# Felisatti router



## one-off designs (Jul 13, 2011)

Hi 
I have a Felisatti router R346EC that I bought from a show a few years ago. It's not a bad tool for the money and has served me well. I think that it was modelled on a Trend 1/2 inch router and it's form and function is very similar to another Trend router that I have.
Recently I turned it on with out realizing that the chuck lock was still engaged and the lock housing shattered. It would be an easy part to replace, if I could find it, but have scoured the internet and so far drawn a blank.
Anyone any experience in finding parts for Felisatti? 
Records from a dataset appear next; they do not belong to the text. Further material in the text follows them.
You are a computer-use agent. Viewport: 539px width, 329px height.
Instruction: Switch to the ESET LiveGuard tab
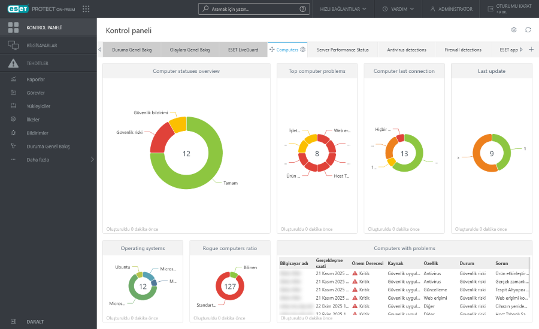pos(243,50)
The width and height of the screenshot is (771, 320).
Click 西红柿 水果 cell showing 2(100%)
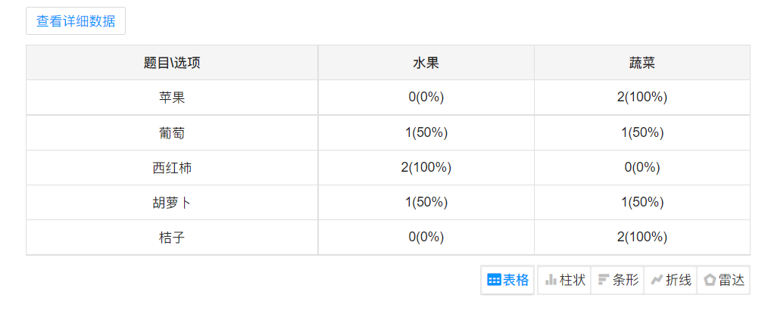tap(426, 168)
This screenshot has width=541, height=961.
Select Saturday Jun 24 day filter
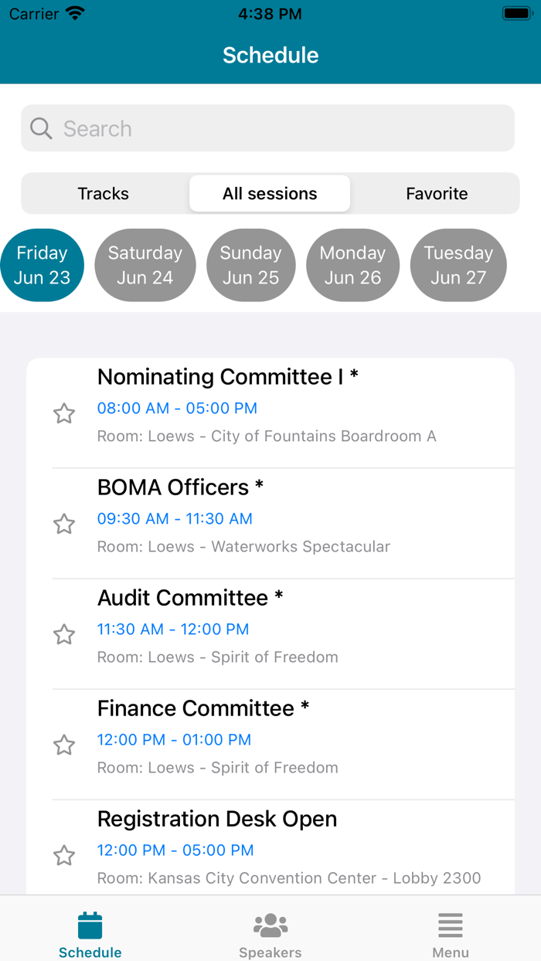(145, 265)
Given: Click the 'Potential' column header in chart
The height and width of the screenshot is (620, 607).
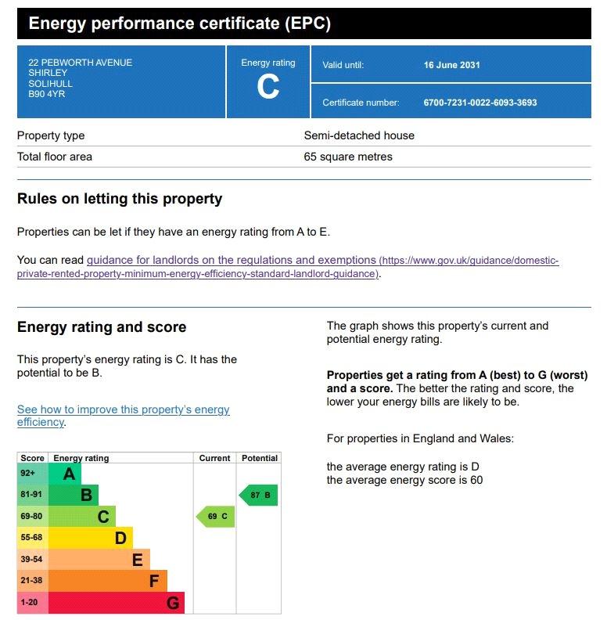Looking at the screenshot, I should tap(259, 458).
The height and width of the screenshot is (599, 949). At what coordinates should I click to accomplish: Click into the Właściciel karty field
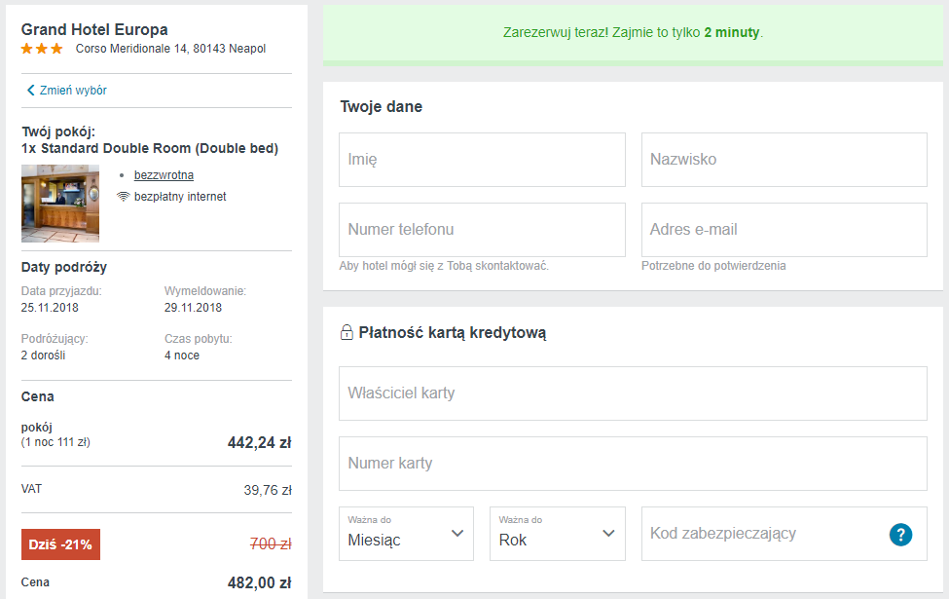click(x=633, y=393)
Regards, Brian Williams - One-off designs.


----------



## jw2170 (Jan 24, 2008)

Welcome to the forum, Brian


----------



## istracpsboss (Sep 14, 2008)

hi Brian

Yes, they did make for other manufacturers and you might well find that Miles Tool & Machinery Centre
have parts for its clone. Phil knows more about Felisatti routers than I do and will probably recognise the model number in order to tell you which DW, ELU or Trend models equate to it.
Otherwise, they were an Italian manufacturer who now belong to a Russian company and whose factory was relocated to Russia.

Cheers

Peter


----------



## Phil P (Jul 25, 2010)

one-off designs said:


> Hi
> I have a Felisatti router R346EC that I bought from a show a few years ago. It's not a bad tool for the money and has served me well. I think that it was modelled on a Trend 1/2 inch router and it's form and function is very similar to another Trend router that I have.


Hi Brian

In fact it was the other way round. Felisatti made the R346 and sold it badged for other firms, notably Metabo (OF1612, OF/OFE1812), Holz-Her (now defunct), Fein USA (RT-1800) and Trend (as the T-9). Moast of these models ceased to be 4 to 7 years back, so parts are already difficult. There are subtle variations between all of these (for example the Metabos have a dial indicator for cut depth, the Holz-Her had a lot more plastic in the body, the T-9 had a modified base casting, etc) but mechanically and electrically they are all very similar. Trend in the UK can still supply some (not many) spares for their version but the two main UK tool spares suppliers, Miles Tool & Machinery and John Carr (both on the net) no longer seem to list the model (or Felisatti routers for that matter). I'd not recommend going for Metabo spares as I've found their service incredibly poor over the last 3 or 4 years, Holz-Her are long dead (at least in power tools, the factory and some of the models went to Festool/Protool) and Fein in Europe never sold the model so I doubt they'd be much help. The only other thing is to contact Felisatti in Italy directly. Even though the router is now manufactured in Russia/China by Felisatti's parent, Interskol (notice, too the fact that Intersko; now own/make Casals/Freud routers), it is still listed (at least by the American importer). It was listed on the Italian web site until 2 or 3 years back, too.

Good luck with your hunt 

Regards

Phil

Edit: Mark, would it be worthwhile putting this sort of info together as a couple or three crib sheets rather than reiterating every time a quaetion gets asked?


----------



## Homemaster (Feb 16, 2012)

Hi to All from Moscow city!

Currently in Russia can not buy routers Felisatti. And of course no spare parts :help:

We can only buy miter saws, branded Interskol.
At the moment there is no information about the resumption of production of routers Felisatti :cray:
There are stock balance from Italy, which are not sold at retail. I hope to buy R346EC.
Freud routers are still made in Spain, and sold in Russia under the brand name Interskol. Already have won great popularity :yes4:


----------